L'ouvrage du C. Picard ne peut en aucune manière reculer sa réputation s'il ne l'avance pas beaucoup. Ses intentions sont louables. Pour peindre la jeunesse et ses périls, il a fait l'Entrée dans le monde ; l'âge mûr , consacré au soin de s'agrandir et aux passions élevées, lui a sans doute inspiré cette nouvelle pièce, et c'est du moins une preuve qu'il essaye d'étudier l'homme et la société. Que doit-on penser de la justice des censeurs qui, lorsqu'il donne une comédie d'intrigue assaisonnée de gaîté, accusent la trivialité de son genre, et qui l'y renvoient quand il veut s'élever à la haute comédie ?                              L. C.

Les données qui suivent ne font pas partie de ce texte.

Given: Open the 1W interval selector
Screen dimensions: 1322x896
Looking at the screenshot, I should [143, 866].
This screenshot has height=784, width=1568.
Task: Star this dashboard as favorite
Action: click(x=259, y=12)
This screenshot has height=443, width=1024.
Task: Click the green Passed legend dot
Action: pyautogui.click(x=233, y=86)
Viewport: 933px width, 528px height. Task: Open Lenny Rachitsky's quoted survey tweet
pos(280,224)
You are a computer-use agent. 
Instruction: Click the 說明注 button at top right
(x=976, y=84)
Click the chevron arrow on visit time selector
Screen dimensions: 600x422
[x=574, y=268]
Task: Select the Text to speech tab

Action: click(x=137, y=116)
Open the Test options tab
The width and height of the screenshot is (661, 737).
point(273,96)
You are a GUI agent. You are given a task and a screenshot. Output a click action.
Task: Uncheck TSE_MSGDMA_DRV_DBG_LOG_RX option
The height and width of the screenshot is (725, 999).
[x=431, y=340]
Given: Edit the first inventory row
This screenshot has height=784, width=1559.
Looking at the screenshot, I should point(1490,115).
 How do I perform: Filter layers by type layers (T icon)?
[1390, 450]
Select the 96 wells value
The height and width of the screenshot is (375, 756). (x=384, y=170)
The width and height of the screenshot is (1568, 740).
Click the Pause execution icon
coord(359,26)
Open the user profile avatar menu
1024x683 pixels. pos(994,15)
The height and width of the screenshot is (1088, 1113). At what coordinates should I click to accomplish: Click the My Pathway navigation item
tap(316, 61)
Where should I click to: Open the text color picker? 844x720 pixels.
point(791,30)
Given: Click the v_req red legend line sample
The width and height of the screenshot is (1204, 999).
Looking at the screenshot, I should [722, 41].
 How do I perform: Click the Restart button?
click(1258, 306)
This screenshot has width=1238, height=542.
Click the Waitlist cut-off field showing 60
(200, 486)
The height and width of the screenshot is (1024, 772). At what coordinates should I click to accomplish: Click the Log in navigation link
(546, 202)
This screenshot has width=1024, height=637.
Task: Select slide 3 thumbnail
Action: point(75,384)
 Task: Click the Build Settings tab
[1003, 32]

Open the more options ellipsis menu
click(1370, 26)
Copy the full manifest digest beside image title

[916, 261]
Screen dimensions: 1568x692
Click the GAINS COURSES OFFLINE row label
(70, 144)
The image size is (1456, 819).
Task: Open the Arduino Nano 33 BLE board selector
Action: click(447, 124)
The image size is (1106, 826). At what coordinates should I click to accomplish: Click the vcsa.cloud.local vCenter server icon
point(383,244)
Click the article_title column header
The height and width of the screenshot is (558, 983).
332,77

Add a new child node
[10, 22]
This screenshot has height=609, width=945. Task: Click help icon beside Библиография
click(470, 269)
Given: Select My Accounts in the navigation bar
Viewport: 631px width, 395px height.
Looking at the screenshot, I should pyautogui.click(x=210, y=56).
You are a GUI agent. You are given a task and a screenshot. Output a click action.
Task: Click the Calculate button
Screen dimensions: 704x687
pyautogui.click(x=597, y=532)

L’Esprit des journaux français et étrangers, trente-unième année, frimaire an XI [décembre 1802], p. 185-192 :

[Le Mari ambitieux n’est pas sans défauts, mais cette pièce est l'œuvre d’un homme remarquable par « les qualités de l'ame & les dons de l'esprit ». On ne peut la juger sans la comparer aux pièces de Destouches (1680-1754) concernant le même caractère, qui ne sont d’ailleurs pas ses meilleures. Le critique estime utile de rappeler « les idées & la conception de Destouches », citées assez longuement. Picard a choisi de placer sa pièce en France, contrairement à l’Ambitieux de Destouches, qui se passe en Espagne. Son caractère se trouve de ce fait moins ambitieux que celui de Destouches, mais, « aspirant à une place honorable & lucrative », il est tiraillé « entre la fortune, & l'honneur de son épouse ». Après avoir résumé l’intrigue, le critique conteste un peu le titre de la pièce, Cléon étant animé plus par « une noble émulation » que par l’ambition, ce qui rend le personnage moins intéressant. Les autres rôles sont jugés dans l’ensemble bien conçus. Si la construction de la pièce est bonne, néanmoins « deux situations essentielles ne paroissent pas assez motivées » : rien n’oblige Mme Cléon d’aller au bal, et « l'inquiétude de Cléon pendant que sa femme est au bal » relève plus de la jalousie que de l’ambition. La pièce comporte aussi « quelques longueurs & quelques scènes sans liaison dans les premiers actes », mais sans enlever à la pièce ses qualités, montrant « connaissance du cœur humain » et « exacte observation de la société ». La question du genre de la pièce, entre comédie de situation et comédie de caractère, est résolue par la mise en avant de la façon remarquable dont le caractère principal est conçu.]

THÉATRE DE LOUVOIS.

Le Mari ambitieux, comédie en 5 actes & en vers, malgré des défauts sensibles, a dû à des beautés réelles de prendre sa place parmi les ouvrages dramatiques faits pour honorer dans leur auteur les qualités de l'ame & les dons de l'esprit. Le plus parfait de nos comiques fut aussi le plus profond des moralistes : le C. Picard fait le prix d'un tel jugement pour celui qui l'a mérité de son siècle & de la postérité ; aussi ne s'est-il jamais séparé de ces auteurs estimables qui ne croiroient pas avoir bien traité un sujet sérieux, s'ils ne lui imprimoient le caractère essentiel d'une saine moralité, & si les principes d'une austère vertu ne finissoient par y triompher.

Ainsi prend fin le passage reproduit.